Comparison of China Southwest Vortex Structures Based on AHI Observations as well as ERA5 and NCEP GFS All-sky Simulations

This study first modifies a conventional method for locating the center of the Southwest Vortex (SWV) and applies it to center identification in the fifth generation European Centre for Medium-Range Weather Forecasts (ECMWF) reanalysis (ERA5) and the Global Forecast System (GFS) analysis from the U.S. National Centers for Environmental Prediction for an SWV event on June 26-27, 2020. Significant discrepancies are found between the SWV trajectories in ERA5 and GFS. Secondly, according to observations from the Advanced Himawari Imager (AHI), a row of isolated clouds over the eastern Tibetan Plateau exhibits characteristics of mountain gravity waves and generates SWVs as they propagate eastward; the SWV related cloud/rain structure in cloud-top pressure and cloud type varies consistently with the observed lower brightness temperatures.

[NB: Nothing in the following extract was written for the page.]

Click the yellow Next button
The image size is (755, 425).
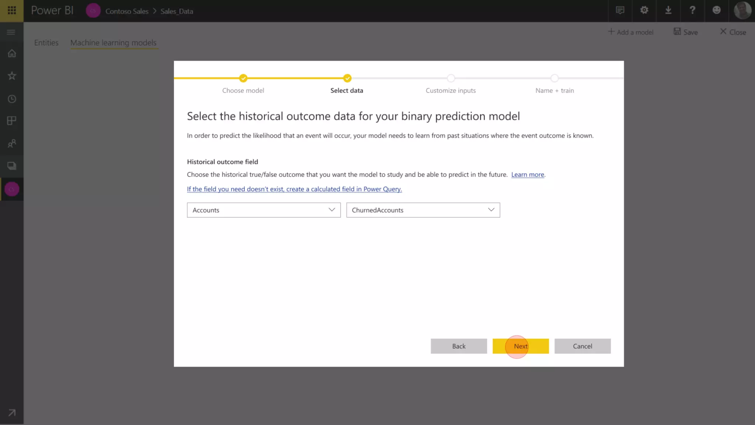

Thirdly, using ERA5 and GFS as inputs to radiative transfer model, we generate all-sky simulation of AHI channel-13 brightness temperatures. On the synoptic scale, the ERA5 simulations more closely match the observed brightness temperatures, whereas on the small-scale cloud/rainband structure of the SWV, the GFS-simulated brightness temperatures more closely resemble observations. The ERA5 liquid water clouds extend to altitudes as high as the 140-hPa level, with temperatures as low as -32°C. The AHI liquid water cloud tops are located in the middle and upper troposphere, while the GFS liquid water cloud tops are confined to the lower troposphere.